Viterbo – Ma questi sono matti o ci fanno?
Centrodestra e centrosinistra fanno a gara per far vincere Chiara Frontini.
Laura Allegrini, Alessandra Troncarelli e Chiara Frontini
Il centrodestra pensa bene di essere più diviso di quando sgovernava la città. E il centrosinistra perde tempo senza tirare fuori il nome del candidato. Il tutto mentre Frontini scorrazza per la città e presenta questo e quello come suoi candidati. E, certo, non le si può dare torto, se gli altri le lasciano la strada aperta, perché non approfittarne. Ci mancherebbe.
Ma questi fanno di più: perdono tempo, si dividono, litigano, s’inventano ipotesi di candidatura da matti.
Nel centrodestra, che non fa altro che bombardare il quartier generale, l’idea più geniale è stata quella di andare a cercare un imprenditore o un esponente della società civile che risolvesse tutti i loro problemi. Gli imprenditori saranno pure ingenui, ma uno: hanno da fare e non possono perdere tempo; due: non sono matti e non vanno su una barca che fa di tutto per autoaffondarsi.
Insomma un’idea balzana: visto che abbiamo fatto un casino totale vediamo se si trova uno scemo del villaggio che vuole guidare questa flottiglia rissosa e divisa in mille barchette. Hanno pensato genialmente. E c’è pure la barchetta di Santucci. Una barchetta per marito e moglie che è già pronta col suo rostro a far danni. Proprio come hanno fatto nella scorsa consiliatura. C’è perfino, si dice ma non c’è nulla di certo, chi pensa che l’eterno possibile eterno giovin candidato sindaco, ormai quasi in pensione, sarebbe la soluzione finale. Appunto la soluzione finale. Come dire tutti a casa. Vogliamo perdere.
Ora sembra ci sia una tregua nel centrodestra. Chi vivrà vedrà. Ma l’impressione è che FdI non voglia rinunciare alla sua candidata: Laura Allegrini.
Il calcolo politico è presto fatto: FdI è il primo partito a livello nazionale, se il Pd va da solo alle elezioni, spera di andare al ballottaggio succhiando il più possibile elettori alla Lega, in calo. Non basta, il calcolo continua: una volta al ballottaggio FdI spera di cannibalizzare tutto l’elettorato di destra. E vincere.
Calcolo non campato in aria, ma il rischio è di non andare per nulla al ballottaggio. Perché a destra pesca anche Chiara Frontini. Candidata che per storia e mentalità, basti ricordare il manifesto contro gli immigrati e il suo passato amministrativo, è chiaramente un esponente di destra.
Mentre il centrodestra annega nell’inferno delle lotte intestine, il centrosinistra è tra color che “visser sanza infamia e sanza lodo”. L’ignavia è una brutta bestia. Lo sapeva bene un politico vero come Dante che inorridirebbe di fronte a tanto dilettantismo.

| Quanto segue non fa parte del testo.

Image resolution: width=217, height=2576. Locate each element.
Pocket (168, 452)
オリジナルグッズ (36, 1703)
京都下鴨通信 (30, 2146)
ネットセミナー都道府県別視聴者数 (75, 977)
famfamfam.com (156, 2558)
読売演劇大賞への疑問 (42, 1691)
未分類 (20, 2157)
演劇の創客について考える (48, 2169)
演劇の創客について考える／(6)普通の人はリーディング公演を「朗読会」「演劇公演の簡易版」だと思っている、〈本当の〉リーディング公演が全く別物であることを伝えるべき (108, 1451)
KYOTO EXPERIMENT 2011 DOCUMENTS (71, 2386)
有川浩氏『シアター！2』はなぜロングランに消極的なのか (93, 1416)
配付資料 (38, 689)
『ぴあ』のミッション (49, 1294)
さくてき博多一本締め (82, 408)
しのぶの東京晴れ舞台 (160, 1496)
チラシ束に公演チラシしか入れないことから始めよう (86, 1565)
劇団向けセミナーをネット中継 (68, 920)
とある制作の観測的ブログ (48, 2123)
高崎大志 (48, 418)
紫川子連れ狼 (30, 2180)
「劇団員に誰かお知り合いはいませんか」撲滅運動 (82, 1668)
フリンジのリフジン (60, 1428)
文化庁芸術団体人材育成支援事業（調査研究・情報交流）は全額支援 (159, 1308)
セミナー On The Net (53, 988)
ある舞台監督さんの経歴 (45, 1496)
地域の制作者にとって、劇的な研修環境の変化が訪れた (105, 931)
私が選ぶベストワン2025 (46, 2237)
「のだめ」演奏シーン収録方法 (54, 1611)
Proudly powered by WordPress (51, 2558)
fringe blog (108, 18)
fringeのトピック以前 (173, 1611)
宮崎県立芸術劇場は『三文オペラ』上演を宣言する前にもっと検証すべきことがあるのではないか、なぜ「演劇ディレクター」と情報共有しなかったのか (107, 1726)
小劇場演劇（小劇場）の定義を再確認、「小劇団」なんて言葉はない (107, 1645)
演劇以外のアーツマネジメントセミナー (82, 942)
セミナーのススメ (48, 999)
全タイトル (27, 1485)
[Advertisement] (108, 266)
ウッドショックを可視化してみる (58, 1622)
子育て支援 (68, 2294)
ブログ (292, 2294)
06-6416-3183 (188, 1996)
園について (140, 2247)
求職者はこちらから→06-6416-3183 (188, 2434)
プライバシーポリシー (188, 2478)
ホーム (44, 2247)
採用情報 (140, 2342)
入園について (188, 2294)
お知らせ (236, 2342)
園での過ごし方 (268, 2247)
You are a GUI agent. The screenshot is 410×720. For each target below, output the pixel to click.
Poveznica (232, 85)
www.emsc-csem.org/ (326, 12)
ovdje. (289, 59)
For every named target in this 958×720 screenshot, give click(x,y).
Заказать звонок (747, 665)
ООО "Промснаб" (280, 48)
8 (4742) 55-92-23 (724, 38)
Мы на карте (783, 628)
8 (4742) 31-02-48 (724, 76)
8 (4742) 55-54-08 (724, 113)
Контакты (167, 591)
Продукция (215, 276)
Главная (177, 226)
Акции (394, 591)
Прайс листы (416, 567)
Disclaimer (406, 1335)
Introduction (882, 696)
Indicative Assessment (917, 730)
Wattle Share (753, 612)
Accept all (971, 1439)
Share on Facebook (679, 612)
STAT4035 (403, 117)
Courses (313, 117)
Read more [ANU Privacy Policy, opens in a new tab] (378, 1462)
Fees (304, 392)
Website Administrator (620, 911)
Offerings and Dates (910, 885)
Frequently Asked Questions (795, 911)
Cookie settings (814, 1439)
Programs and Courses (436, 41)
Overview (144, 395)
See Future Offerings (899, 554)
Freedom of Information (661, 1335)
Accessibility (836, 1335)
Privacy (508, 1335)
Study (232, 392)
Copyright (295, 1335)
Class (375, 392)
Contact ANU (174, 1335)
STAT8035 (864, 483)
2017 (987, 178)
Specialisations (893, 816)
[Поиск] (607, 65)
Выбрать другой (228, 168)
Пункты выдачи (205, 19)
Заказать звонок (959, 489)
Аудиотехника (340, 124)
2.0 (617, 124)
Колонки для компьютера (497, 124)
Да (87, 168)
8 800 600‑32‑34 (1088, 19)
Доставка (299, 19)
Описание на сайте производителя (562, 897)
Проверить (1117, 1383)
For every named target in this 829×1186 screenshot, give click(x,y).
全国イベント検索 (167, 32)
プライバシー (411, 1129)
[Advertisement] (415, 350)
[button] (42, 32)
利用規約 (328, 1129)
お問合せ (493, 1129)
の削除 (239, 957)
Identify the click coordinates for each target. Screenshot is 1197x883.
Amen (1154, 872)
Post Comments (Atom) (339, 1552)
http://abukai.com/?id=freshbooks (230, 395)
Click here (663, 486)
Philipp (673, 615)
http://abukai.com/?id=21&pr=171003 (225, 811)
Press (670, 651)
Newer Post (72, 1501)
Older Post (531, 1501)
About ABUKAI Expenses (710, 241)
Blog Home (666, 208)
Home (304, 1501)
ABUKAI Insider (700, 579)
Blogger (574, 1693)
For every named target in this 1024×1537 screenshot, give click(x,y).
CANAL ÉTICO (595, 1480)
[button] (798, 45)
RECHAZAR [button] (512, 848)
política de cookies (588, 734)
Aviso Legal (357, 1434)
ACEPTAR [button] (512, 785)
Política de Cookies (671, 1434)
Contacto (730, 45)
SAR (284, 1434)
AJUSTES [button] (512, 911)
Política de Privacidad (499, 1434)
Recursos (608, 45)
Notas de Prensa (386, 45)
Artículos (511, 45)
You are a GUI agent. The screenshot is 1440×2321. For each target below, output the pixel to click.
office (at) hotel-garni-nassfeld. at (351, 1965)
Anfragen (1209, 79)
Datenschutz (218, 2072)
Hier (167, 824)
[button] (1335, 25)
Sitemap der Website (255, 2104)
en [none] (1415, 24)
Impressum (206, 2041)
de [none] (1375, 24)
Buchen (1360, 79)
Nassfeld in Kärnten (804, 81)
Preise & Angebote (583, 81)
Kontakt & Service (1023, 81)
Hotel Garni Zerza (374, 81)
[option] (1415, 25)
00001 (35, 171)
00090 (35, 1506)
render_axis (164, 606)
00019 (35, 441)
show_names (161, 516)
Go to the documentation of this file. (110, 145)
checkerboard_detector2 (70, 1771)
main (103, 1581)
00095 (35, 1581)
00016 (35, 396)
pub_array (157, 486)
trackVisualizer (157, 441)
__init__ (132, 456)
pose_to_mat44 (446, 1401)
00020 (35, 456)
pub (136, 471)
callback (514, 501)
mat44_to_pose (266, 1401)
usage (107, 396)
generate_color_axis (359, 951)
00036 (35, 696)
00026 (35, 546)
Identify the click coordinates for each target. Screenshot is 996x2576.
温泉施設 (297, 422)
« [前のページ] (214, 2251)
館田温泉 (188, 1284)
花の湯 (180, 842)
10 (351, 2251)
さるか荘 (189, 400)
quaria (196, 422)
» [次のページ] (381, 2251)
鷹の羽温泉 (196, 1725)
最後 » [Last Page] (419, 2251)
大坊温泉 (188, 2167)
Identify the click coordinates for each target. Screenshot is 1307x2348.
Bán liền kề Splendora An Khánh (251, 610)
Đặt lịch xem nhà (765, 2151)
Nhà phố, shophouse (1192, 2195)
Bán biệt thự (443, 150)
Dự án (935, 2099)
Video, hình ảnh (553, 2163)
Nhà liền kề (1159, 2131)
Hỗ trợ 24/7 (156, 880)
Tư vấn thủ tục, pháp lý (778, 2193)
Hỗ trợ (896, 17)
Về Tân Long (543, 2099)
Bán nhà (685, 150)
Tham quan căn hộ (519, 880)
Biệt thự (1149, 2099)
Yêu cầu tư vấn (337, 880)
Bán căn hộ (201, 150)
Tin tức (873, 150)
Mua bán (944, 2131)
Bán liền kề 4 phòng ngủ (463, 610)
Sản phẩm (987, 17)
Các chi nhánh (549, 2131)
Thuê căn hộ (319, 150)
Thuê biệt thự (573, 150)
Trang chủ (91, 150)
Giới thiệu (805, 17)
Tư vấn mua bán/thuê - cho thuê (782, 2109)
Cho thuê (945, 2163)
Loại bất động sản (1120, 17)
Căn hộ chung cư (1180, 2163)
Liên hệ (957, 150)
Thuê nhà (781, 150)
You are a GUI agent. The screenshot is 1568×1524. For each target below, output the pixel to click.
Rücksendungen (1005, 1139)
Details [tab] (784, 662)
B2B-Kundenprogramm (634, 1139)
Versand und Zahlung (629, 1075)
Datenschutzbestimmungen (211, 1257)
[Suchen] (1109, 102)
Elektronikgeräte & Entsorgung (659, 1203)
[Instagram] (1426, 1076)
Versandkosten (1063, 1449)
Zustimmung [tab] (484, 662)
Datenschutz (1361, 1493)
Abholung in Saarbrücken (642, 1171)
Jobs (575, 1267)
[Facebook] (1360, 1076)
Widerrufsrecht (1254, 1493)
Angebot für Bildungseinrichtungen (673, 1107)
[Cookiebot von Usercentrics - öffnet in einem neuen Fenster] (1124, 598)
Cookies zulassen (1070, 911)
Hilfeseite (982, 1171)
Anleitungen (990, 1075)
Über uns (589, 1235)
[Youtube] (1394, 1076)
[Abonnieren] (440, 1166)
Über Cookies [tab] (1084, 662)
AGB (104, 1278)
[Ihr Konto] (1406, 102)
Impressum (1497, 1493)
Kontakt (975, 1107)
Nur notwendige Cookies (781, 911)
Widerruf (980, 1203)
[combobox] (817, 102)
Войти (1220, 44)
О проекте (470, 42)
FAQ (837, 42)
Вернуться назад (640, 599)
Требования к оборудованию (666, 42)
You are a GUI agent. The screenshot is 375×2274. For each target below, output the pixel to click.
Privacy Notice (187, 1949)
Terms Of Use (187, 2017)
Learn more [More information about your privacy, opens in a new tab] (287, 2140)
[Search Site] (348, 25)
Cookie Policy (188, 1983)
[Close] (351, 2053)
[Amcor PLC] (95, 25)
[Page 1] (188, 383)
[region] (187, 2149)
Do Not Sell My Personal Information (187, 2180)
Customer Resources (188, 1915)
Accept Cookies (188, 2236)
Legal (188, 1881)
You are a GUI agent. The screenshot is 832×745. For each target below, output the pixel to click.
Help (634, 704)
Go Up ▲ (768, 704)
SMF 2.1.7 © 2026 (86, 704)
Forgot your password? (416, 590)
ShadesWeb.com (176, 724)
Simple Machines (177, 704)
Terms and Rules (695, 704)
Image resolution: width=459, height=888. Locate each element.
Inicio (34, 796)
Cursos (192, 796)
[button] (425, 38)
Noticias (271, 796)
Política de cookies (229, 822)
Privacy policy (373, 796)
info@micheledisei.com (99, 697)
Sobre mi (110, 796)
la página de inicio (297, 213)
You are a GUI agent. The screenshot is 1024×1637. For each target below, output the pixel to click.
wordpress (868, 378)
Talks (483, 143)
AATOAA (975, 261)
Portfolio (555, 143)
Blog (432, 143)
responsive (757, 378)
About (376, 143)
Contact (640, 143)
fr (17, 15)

E sta lì, tenendo in parcheggio una possibile candidata Alessandra Troncarelli e senza trovarne un’altra. Tenere in garage una Ferrari, elettoralmente parlando, sembra una vera follia. Perché di Troncarelli si può pensare ciò che si vuole, ma una cosa è certa: se dovesse scendere in campo sarebbe una candidata capace di raccogliere consensi e non sarebbe divisiva.
Ma insomma, una scelta va fatta e in fretta, perché ogni giorno perso non fa che avvantaggiare gli altri due candidati di destra. Frontini in testa.
Per finire viene da domandarsi se dentro le due coalizioni non ci sia qualche amico del giaguaro che fa di tutto per perdere.
Non ci si può non domandare: chi lavora per far vincere Frontini nel centrodestra e nel centrosinistra?
E ancora: ma questi sono matti o ci fanno?